» EXERCISE PROMPT: Please list every line in the listing below that contains the string "screenshot". Case counts.

====== GIVEN RECORDS ======

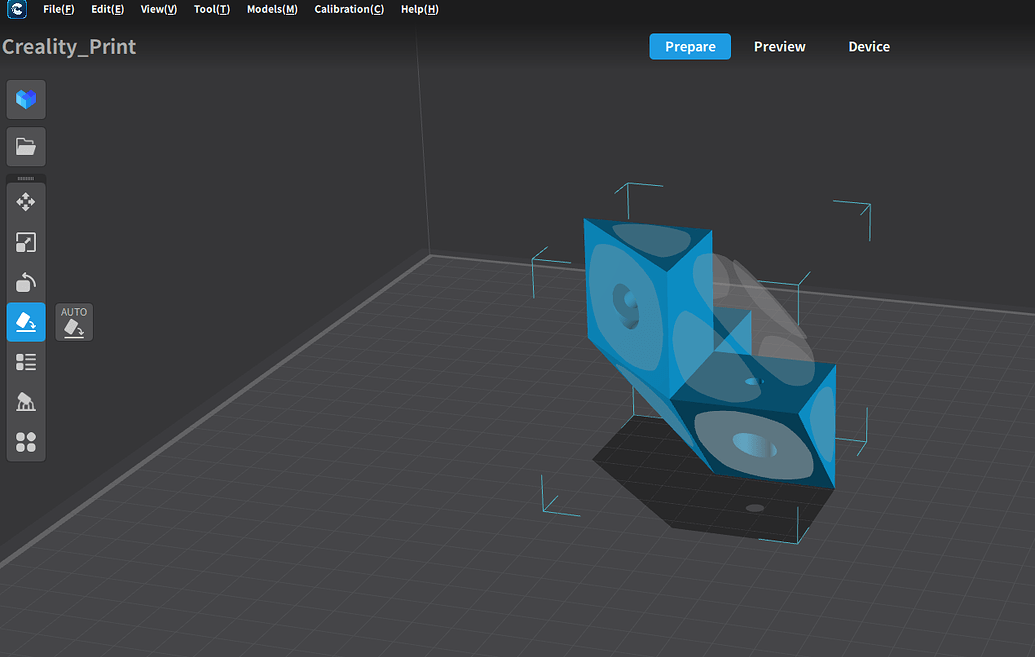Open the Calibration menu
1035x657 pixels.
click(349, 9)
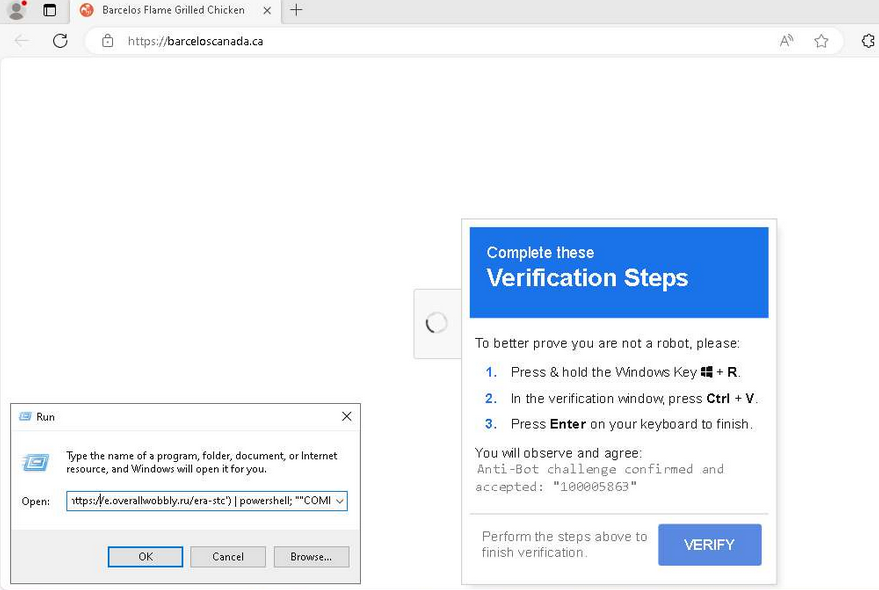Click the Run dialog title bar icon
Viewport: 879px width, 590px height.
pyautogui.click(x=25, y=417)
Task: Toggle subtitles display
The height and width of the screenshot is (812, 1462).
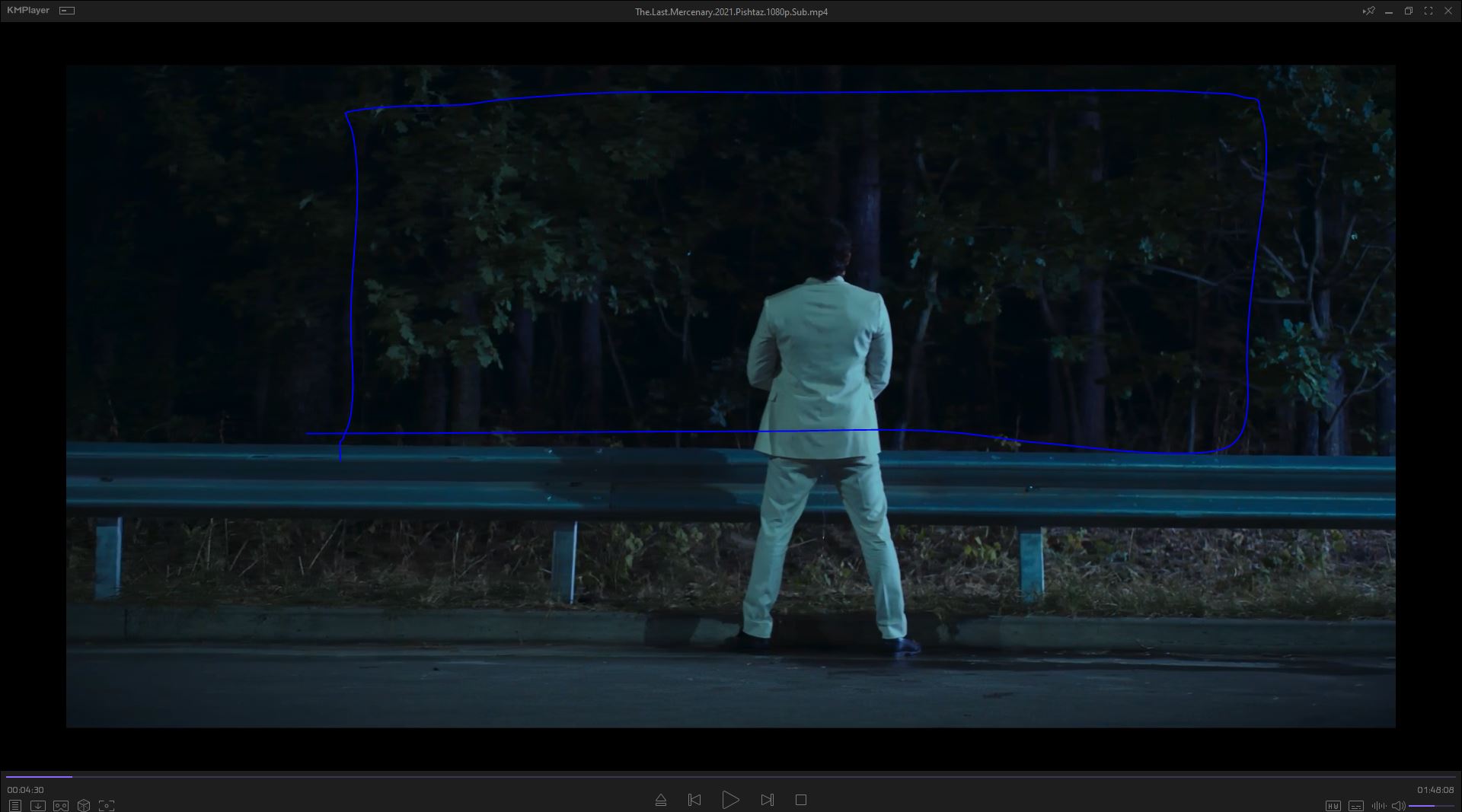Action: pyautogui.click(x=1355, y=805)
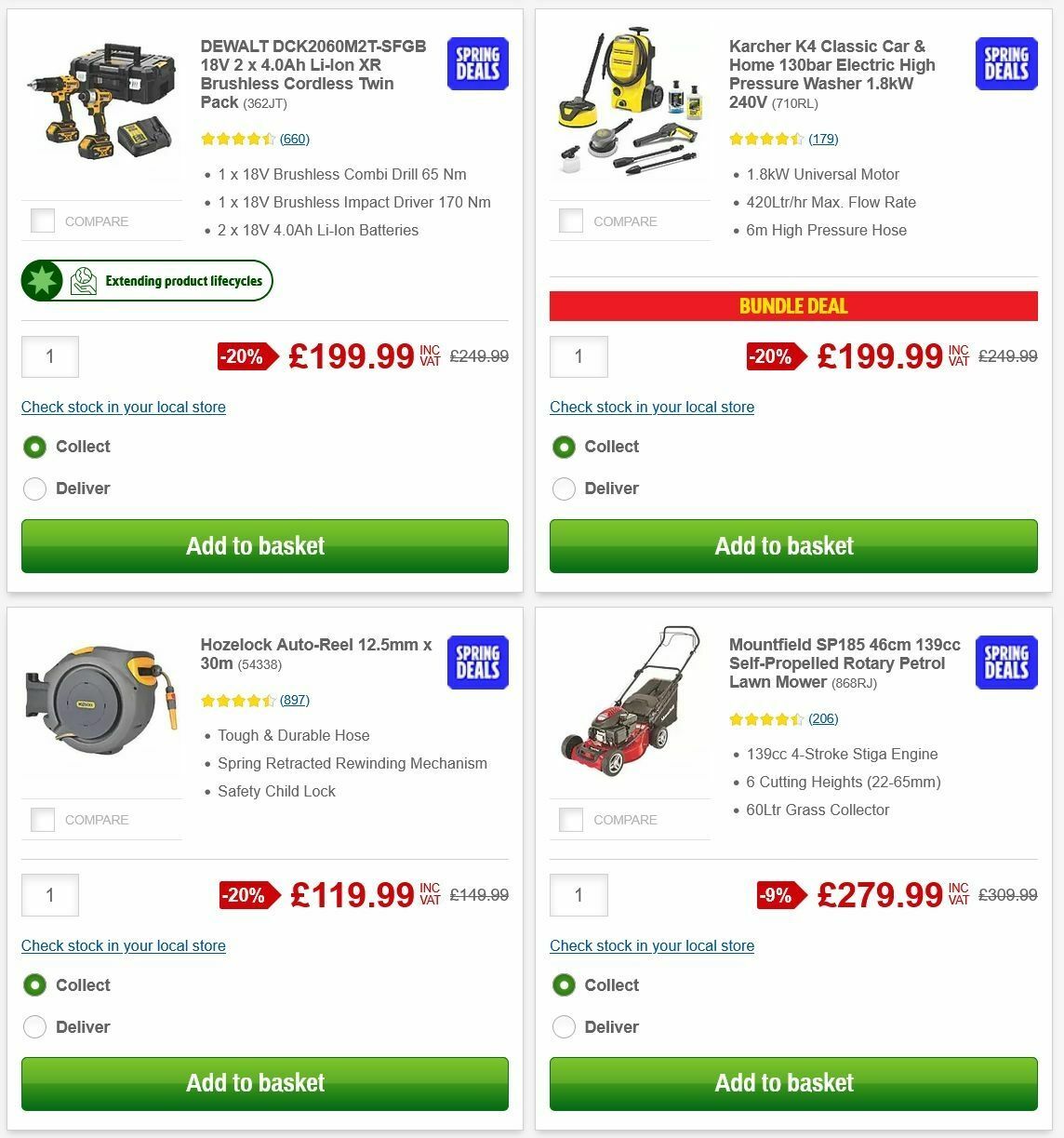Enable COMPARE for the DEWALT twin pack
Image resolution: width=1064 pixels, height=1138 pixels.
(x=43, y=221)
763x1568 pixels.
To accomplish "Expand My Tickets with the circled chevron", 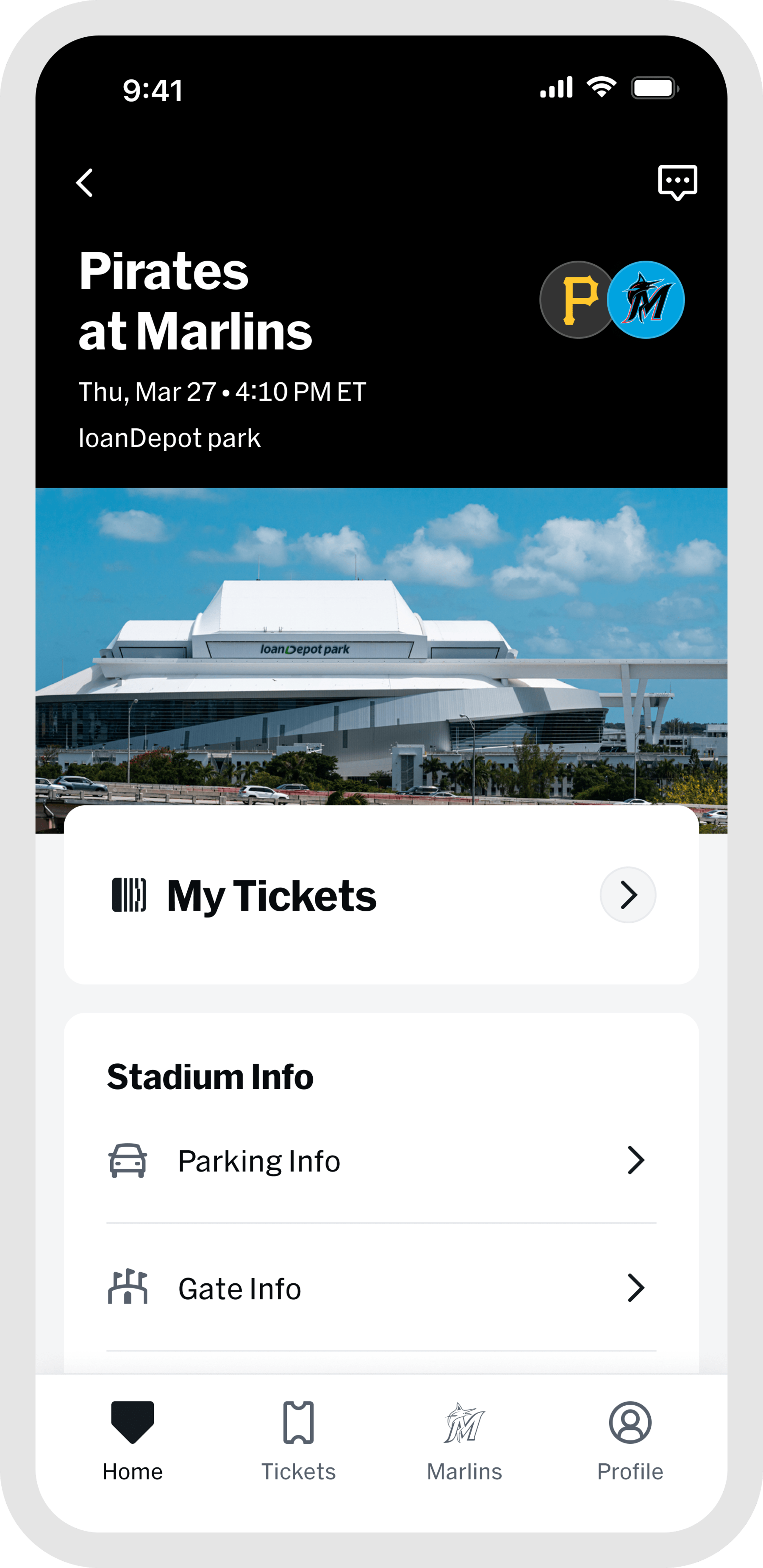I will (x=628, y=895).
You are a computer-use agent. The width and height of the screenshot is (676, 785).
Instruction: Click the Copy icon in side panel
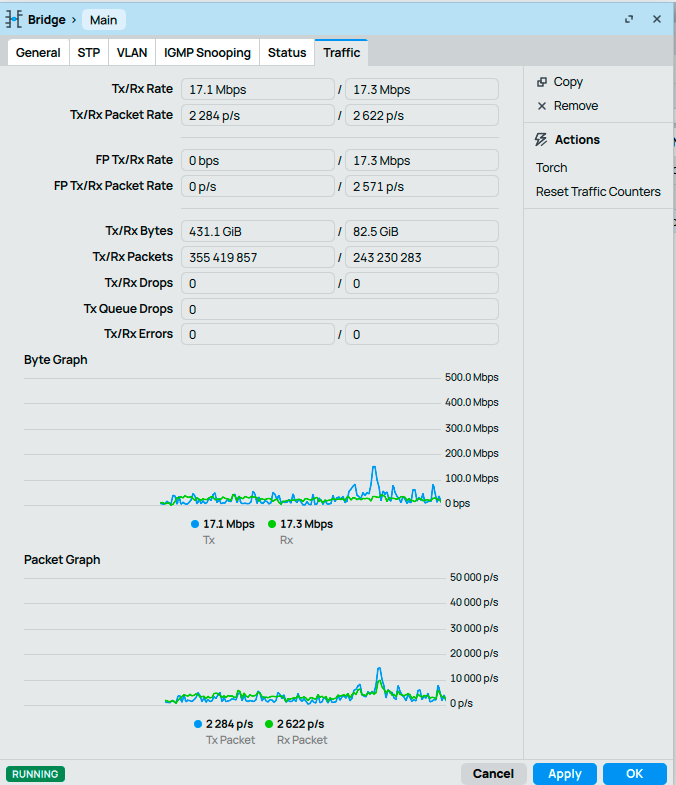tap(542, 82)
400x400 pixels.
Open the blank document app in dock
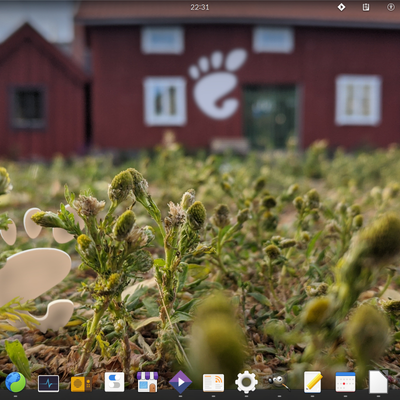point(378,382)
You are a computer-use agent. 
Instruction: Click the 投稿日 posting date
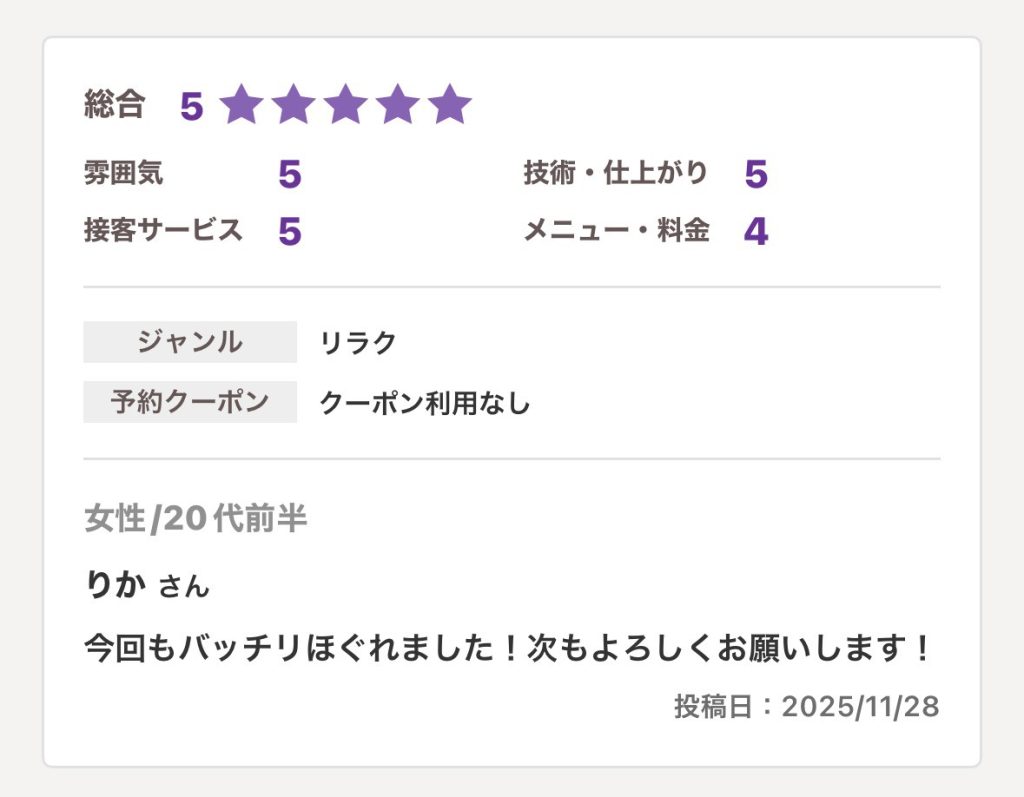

======

» OUTPUT BELOW:
The height and width of the screenshot is (812, 1462).
You are a computer-use agent. The width and height of the screenshot is (676, 785).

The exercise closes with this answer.